Namun, tiba-tiba dia berhenti. Seketika aku menembakan enam bola energi secara bersamaan dan berhasil mengenainya. Ledakannya sangat besar dan asap tebal pun menyelubunginya.
"Hahahaha. Sudah Ayah bilang, kau tidak akan bisa mengalahkan Ayah. Bagaimana pun caranya."
Tiba-tiba dia keluar dari asap hitam itu dan terbang ke arahku.
Tidak mungkin! Bagaimana bisa dia memakai sayap Iblis tanpa merubah wujudnya?
"HHHHAAAAAAAAAAAA...."
Aku menyerangnya dengan lebih brutal lagi.
***
[LUCY]
Kali ini aku tidak lagi menghindari bola energi itu. Karena, aku sudah bisa membuat energi penghalau serangan di sekujur tubuhku. Ledakan demi ledakan aku terima tanpa terhempas.
Sekarang jarak kami sudah sangat dekat dan aku berusaha meraih pisau yang ada dibelakangnya itu. Tapi, tiba-tiba muncul bola energi yang cukup besar di antara kami dan seketika meledak. Asap hitam tebal pun menyelubungi kami.
"Kau lengah."
"Apa?!"
Aku langsung menusukkan pisau ini tepat ke jantungnya dari belakang sampai tembus ke depan.
"AAAAKKKKHHHH…AAAHHH!"
Lalu, dia muntah darah. Dari luka tusukannya juga banyak sekali darah yang keluar. Dan dia terlihat sangat kesakitan.
Tiba-tiba dari dalam tanah muncul rantai dengan ujung yang runcing. Menusuknya dari belakang hingga tembus dan melilit seluruh tubuhnya. Dia pun ditarik ke bawah.

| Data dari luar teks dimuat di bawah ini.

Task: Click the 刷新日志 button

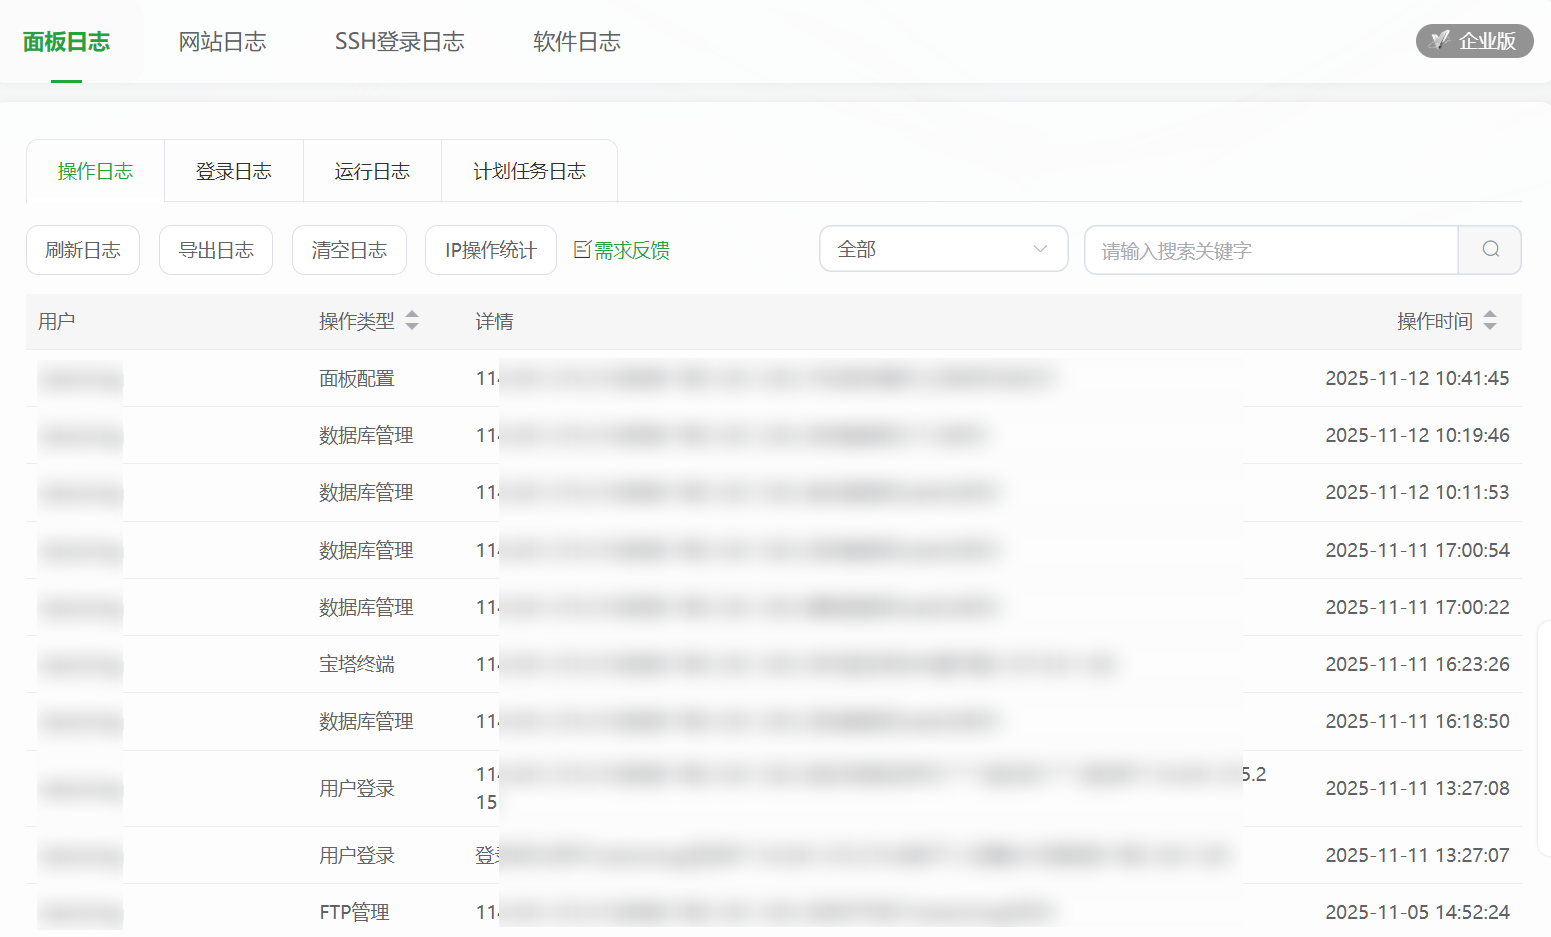Action: (83, 250)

"AAAAAARRRRRGGGGGHHHHH..."
Dan akhirnya dia lenyap ke dalam tanah.
***
"Sekarang kita sudah aman."
Luna memelukku dan mulai menangis. Lalu, aku menghapus air matanya.
"Lalu, bagaimana kita bisa pulang?"
Dari langit-langit ruangan ini muncul bola energi raksasa berwana putih keemasan. Dan muncul lah dua malaikat yang terbang ke arah kami.
"Kau sudah berhasil menyegel Ayahmu."
"Sekarang, tugas kami memulangkan kalian kembali ke dunia."
"Terima kasih!"
"Kami yang berterima kasih, karena sudah menghentikan rencana jahat Ayahmu."
Sebuah energi tiba-tiba menyelimuti kami berdua dan pandangan kami dipenuhi warna putih keemasan. Lalu, secara perlahan menghilang dan kami pun berada di halaman rumah kedua orang tua Wulan dan Foxy.
"Ini di mana?"
"Mulai sekarang ini adalah rumah kita, Sayang."